Records provided: Begin
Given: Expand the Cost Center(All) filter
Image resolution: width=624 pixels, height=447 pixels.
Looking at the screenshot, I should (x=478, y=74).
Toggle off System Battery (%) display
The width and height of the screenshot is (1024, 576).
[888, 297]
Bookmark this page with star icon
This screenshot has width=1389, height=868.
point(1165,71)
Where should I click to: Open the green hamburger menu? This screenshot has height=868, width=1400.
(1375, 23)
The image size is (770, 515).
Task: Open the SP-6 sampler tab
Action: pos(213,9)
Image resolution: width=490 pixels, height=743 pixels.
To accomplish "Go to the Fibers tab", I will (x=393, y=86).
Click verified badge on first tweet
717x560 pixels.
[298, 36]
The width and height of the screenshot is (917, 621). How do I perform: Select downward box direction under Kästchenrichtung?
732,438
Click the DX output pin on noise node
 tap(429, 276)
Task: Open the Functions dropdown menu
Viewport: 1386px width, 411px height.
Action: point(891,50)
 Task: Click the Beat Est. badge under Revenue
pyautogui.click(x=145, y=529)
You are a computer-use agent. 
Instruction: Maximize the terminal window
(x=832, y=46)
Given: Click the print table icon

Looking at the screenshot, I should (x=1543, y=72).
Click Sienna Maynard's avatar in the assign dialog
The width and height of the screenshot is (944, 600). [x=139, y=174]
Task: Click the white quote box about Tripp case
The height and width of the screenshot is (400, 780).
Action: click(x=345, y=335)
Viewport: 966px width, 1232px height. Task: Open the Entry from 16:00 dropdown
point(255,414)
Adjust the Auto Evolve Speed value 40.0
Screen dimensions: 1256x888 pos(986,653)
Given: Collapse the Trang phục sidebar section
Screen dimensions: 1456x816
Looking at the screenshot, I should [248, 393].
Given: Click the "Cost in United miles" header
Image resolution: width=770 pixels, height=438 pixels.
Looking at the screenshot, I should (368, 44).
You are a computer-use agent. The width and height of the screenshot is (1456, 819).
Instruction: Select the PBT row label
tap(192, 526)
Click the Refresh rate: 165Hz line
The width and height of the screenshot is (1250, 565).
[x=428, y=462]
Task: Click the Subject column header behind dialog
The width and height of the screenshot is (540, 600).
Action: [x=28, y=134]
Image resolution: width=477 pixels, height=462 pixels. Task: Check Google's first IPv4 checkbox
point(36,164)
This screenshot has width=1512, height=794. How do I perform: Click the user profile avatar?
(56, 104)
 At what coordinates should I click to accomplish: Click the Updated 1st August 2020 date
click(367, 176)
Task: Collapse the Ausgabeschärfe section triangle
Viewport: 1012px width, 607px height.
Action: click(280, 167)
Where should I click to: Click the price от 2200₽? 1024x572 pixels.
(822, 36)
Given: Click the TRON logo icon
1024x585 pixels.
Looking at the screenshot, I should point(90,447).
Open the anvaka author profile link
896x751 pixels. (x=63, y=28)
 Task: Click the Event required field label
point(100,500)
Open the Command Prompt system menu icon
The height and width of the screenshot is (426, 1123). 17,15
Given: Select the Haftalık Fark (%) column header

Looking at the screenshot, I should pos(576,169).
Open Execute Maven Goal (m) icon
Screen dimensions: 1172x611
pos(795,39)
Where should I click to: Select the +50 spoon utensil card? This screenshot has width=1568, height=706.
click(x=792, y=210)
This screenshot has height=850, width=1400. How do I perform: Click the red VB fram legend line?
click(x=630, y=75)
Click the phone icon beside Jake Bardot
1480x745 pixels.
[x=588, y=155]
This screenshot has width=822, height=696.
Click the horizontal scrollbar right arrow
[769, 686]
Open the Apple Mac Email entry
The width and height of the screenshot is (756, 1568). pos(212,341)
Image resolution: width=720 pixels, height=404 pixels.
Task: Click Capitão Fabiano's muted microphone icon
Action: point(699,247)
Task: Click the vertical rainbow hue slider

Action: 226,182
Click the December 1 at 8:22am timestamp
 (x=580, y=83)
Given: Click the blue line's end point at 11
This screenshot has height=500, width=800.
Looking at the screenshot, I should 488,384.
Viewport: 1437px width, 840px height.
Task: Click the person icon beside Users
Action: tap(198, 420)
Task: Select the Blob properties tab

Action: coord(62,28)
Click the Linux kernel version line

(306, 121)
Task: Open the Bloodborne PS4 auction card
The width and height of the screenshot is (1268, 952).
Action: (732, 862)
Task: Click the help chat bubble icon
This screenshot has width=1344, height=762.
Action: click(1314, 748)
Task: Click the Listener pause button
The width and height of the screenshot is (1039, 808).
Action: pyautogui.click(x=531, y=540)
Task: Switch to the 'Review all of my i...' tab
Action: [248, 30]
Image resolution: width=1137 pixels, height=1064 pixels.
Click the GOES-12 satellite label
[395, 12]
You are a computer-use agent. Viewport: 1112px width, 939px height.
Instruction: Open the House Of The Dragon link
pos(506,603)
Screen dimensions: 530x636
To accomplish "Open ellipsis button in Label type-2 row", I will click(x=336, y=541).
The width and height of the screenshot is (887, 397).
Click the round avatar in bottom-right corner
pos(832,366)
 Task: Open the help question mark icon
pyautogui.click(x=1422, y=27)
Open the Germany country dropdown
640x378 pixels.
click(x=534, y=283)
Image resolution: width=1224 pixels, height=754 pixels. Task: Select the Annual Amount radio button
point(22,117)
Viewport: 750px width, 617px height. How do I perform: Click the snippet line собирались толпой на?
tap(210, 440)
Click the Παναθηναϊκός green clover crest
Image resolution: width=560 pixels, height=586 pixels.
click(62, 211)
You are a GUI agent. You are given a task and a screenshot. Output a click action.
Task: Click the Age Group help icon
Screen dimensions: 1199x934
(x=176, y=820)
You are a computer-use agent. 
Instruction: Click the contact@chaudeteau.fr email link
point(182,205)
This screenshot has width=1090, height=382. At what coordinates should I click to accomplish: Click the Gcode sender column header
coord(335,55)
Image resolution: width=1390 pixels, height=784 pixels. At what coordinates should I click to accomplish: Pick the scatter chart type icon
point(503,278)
Records provided: End
-- Problem to solve --
Copy out the lines above exactly, beginning at the one that contains "Click the DX output pin on noise node" and ending at the one that contains "Task: Click the white".

-- Output for this task --
Click the DX output pin on noise node
 tap(429, 276)
Task: Open the Functions dropdown menu
Viewport: 1386px width, 411px height.
Action: point(891,50)
 Task: Click the Beat Est. badge under Revenue
pyautogui.click(x=145, y=529)
You are a computer-use agent. 
Instruction: Maximize the terminal window
(x=832, y=46)
Given: Click the print table icon

Looking at the screenshot, I should (x=1543, y=72).
Click Sienna Maynard's avatar in the assign dialog
The width and height of the screenshot is (944, 600). [x=139, y=174]
Task: Click the white quote box about Tripp case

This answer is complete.